For Assad, such a tight-knit, personalized culture can only flourish in a small setting. “That requires a lot of time that you need to spend with your students, poring over their records and capabilities so you can provide the right kind of advice and hook them up with the right kind of firms,” Assad admits.
In an interview with Poets&Quants, Assad goes into further detail on these issues, as well as opening up about strategic plan and the unique benefits of its Pittsburgh locale. And you won’t want to miss his surprising answer to whether he would recommend an MBA to a stranger on the street.
Last summer, you became dean at Katz after a successful seven year run as dean of the University of Buffalo’s business school. What attracted you to Katz, particularly the MBA program, when you were interviewing to head the business program?
What attracted me to Pittsburgh was basically the entire school. By that, I mean not only the graduate school (Katz), but also our undergraduate program. I found the totality of what I saw, particularly what I saw with faculty and staff, very appealing.

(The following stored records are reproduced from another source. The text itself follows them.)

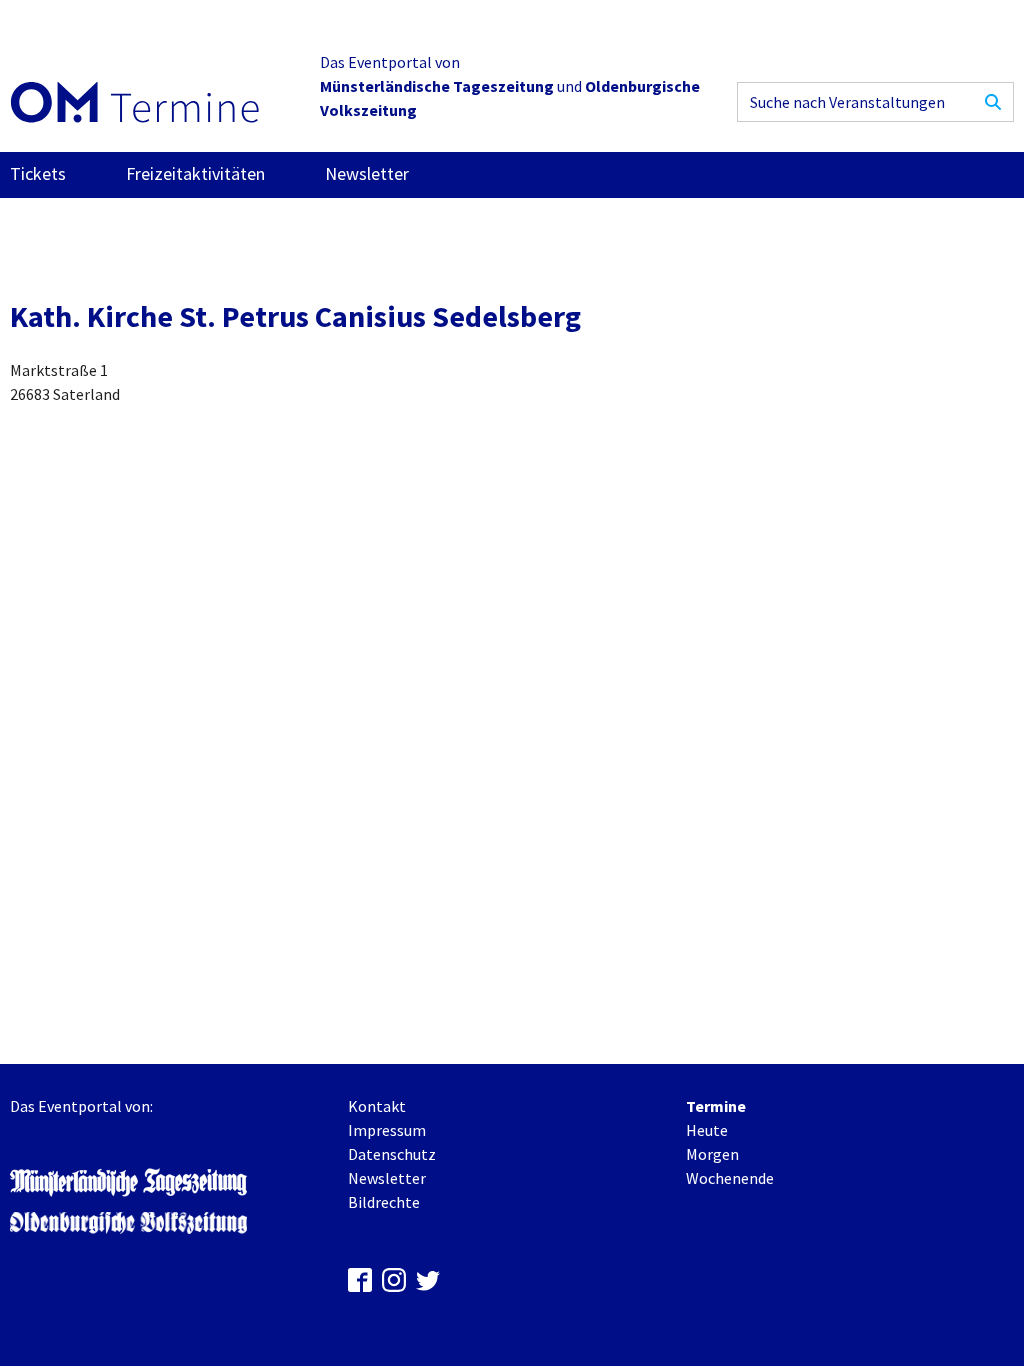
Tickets (38, 173)
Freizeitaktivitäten (195, 173)
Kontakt (377, 1106)
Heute (707, 1130)
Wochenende (730, 1178)
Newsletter (367, 173)
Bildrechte (384, 1202)
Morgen (712, 1154)
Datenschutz (392, 1154)
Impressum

With respect to the MBA program, I had some previous exposure to it when I visited the school in 2010 as part of the AACSB team. And I’ve kept watch on that program from Buffalo and comparing notes every now-and-then with my predecessor, Dean Delaney. I was impressed by the additional steps they’d taken since my visit. A lot of these steps were really reflective in how the MBA program rose in the rankings as well as the things that I care about, which is the nature of the instruction and what we’re doing for our students in terms of making them “Katz Ready” (as we call it).

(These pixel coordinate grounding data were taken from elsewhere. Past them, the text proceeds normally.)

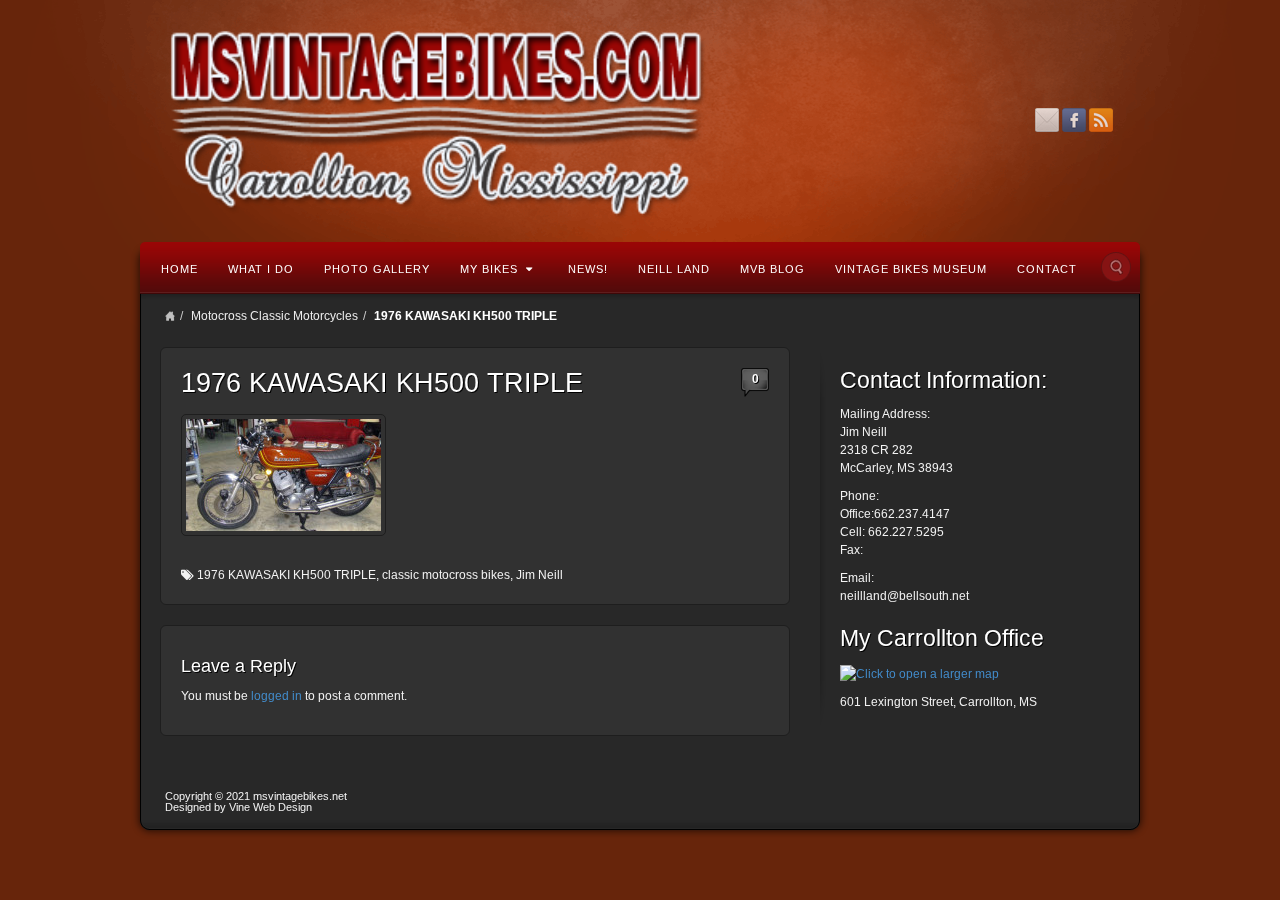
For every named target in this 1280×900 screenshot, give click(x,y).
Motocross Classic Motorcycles (274, 316)
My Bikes (489, 269)
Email (1047, 120)
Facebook (1074, 120)
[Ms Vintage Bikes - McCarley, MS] (640, 120)
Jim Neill (539, 575)
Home (179, 269)
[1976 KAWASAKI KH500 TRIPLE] (283, 475)
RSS (1101, 120)
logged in (276, 696)
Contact (1047, 269)
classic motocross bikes (446, 575)
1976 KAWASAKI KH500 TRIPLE (286, 575)
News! (588, 269)
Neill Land (674, 269)
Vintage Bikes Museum (911, 269)
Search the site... (1116, 267)
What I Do (261, 269)
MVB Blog (772, 269)
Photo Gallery (377, 269)
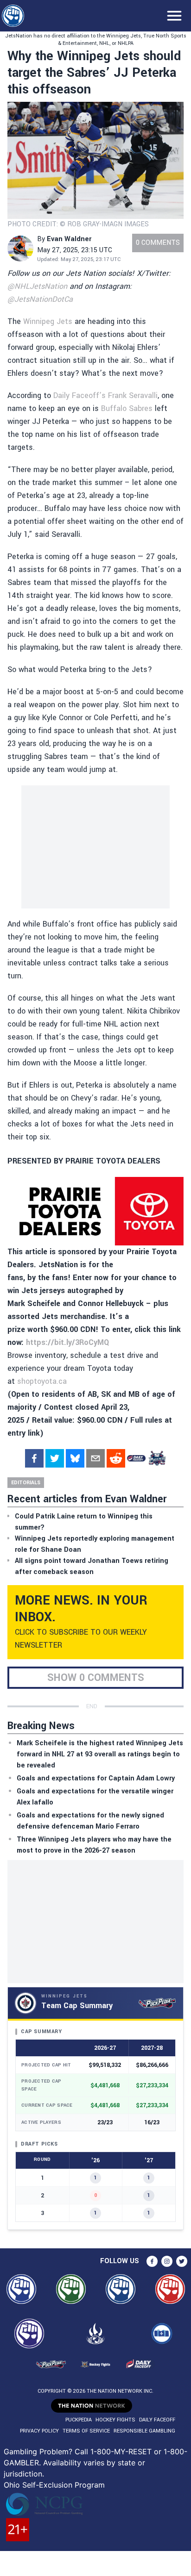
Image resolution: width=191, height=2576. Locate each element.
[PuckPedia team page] (156, 1458)
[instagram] (166, 2261)
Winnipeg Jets (47, 321)
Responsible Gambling (144, 2430)
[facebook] (34, 1458)
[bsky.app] (75, 1458)
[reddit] (116, 1458)
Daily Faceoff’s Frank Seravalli (105, 395)
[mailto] (95, 1458)
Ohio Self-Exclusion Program (54, 2484)
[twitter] (54, 1458)
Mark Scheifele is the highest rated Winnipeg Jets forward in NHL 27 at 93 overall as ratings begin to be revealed (100, 1754)
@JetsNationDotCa (40, 299)
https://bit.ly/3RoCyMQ (67, 1342)
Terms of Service (86, 2430)
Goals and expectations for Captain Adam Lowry (96, 1778)
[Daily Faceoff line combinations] (136, 1458)
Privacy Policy (39, 2430)
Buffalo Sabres (127, 408)
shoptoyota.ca (42, 1381)
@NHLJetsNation (37, 286)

Compared to other full-time MBA programs, what differentiates Katz both in terms of philosophy and (by extension) the programs that you offer students? What are some key advantages you have?
One factor that we’ve really emphasized in the last few years – and have increased our emphasis on it every year that goes by – is this whole notion of experiential-based learning. I know everyone talks about it, but we’ve taken a lot of time to see what it means for us and how we can do innovative things in that area.
Our cue for doing all of that comes from the employers who are hiring our students. They are coming back to tell us that they actually see a difference in our students because they’ve been through this kind of program, which emphasizes hands-on involvement and teamwork and pays a lot of attention to soft skills. Those things are seen by our employers as making a difference and that’s why they prefer to hire from Pitt. When you get that kind of [feedback], you’re obviously motivated to do more. So that’s really the keystone of our approach in the MBA program.
Specifically, as far as what employers tell us about graduates, it ranges from being more confident in presentations to being more confident in working in unstructured environments where they have to define the problem before they can even work through and solve it. Many students thrown by those kinds of environments; they’re not familiar with being challenged to take a question where they don’t exactly know what the question might mean or what is the best way to translate that question into a knowledge base that they can draw upon. With experiential learning, you’re exposed to a variety of challenges that are given to you not just by faculty but also by corporate executives that we involve in our program (like executives in residence). As a result, over time, you develop this additional capability of being able to roll with the punches.
That’s what employers are remarking about. They say, ‘We know they’re well-trained. We’ve tested them on that. Their knowledge base is good too. But they also have this additional layer of skills that ultimately is about the ability to work in different challenging environments.’